Brief: Below are some entries. Return exactly the lines from the one with "Task: View the 43.3K Views count" through the final line, leaving out any pictures.

*** Opening Data records ***

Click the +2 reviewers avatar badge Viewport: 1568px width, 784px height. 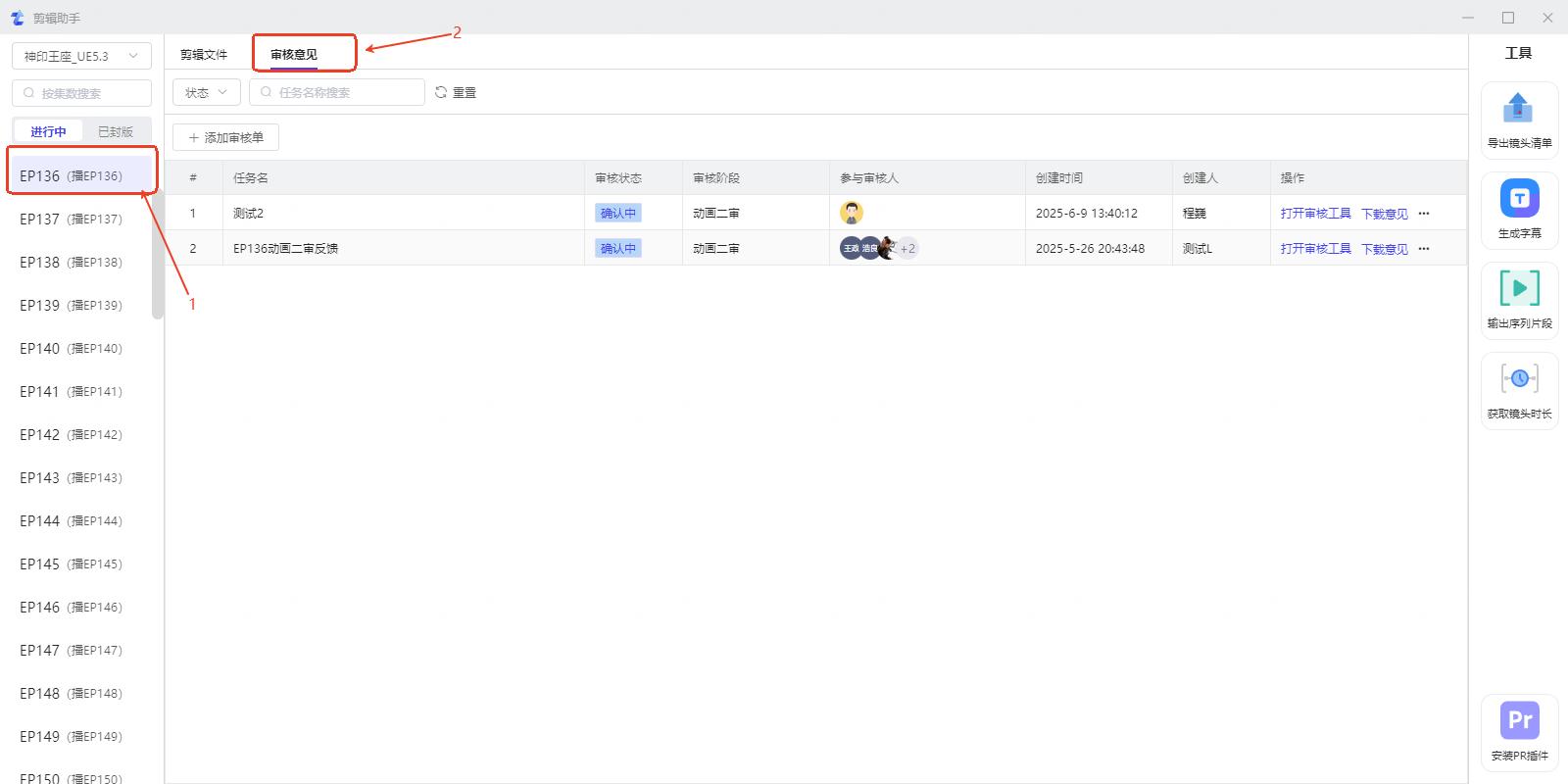click(907, 249)
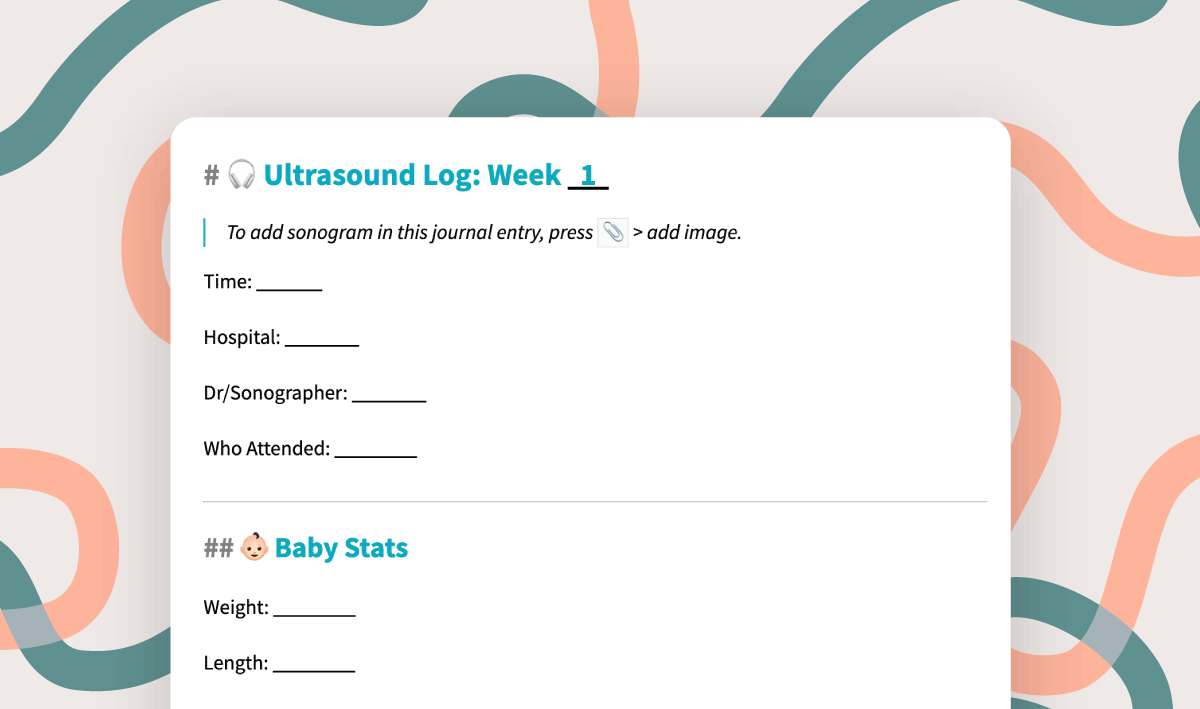This screenshot has width=1200, height=709.
Task: Click the ## marker before Baby Stats
Action: point(218,548)
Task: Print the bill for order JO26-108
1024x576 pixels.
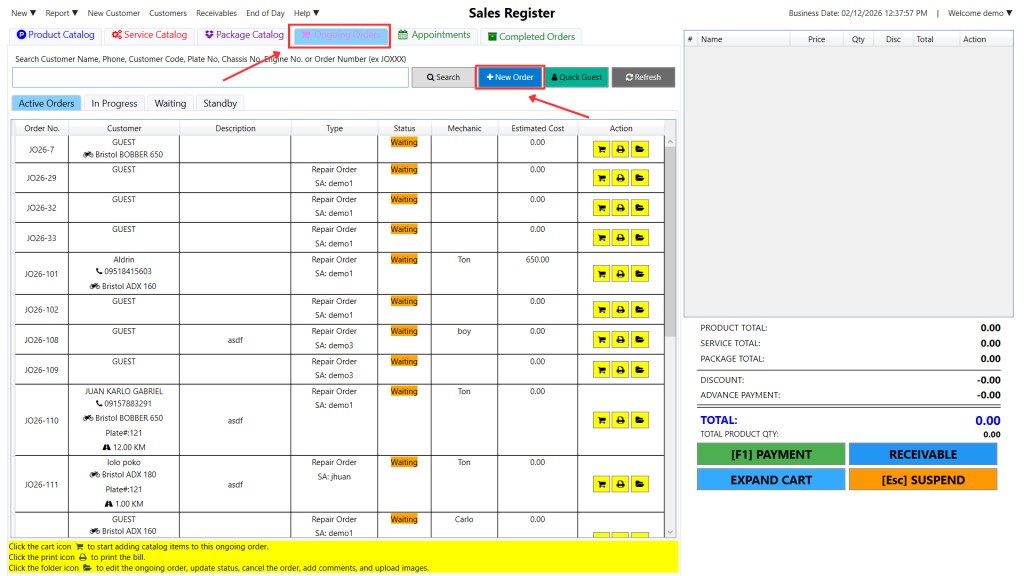Action: click(x=621, y=340)

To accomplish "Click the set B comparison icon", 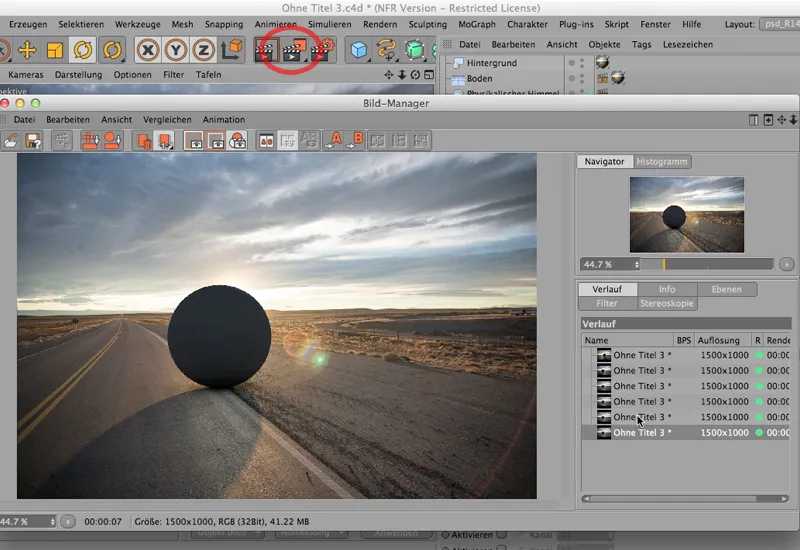I will tap(357, 141).
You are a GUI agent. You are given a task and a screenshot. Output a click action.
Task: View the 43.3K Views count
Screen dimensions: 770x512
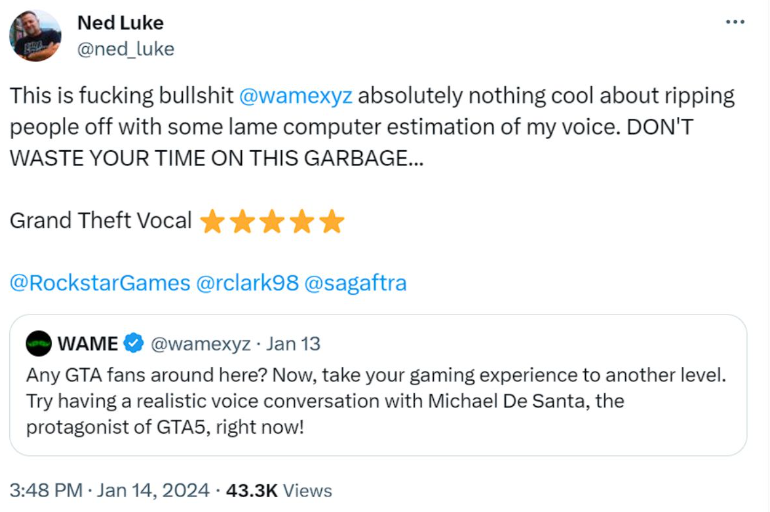281,490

*** Closing Data records ***

Solution for this task:
Task: View the 43.3K Views count
Screen dimensions: 770x512
281,490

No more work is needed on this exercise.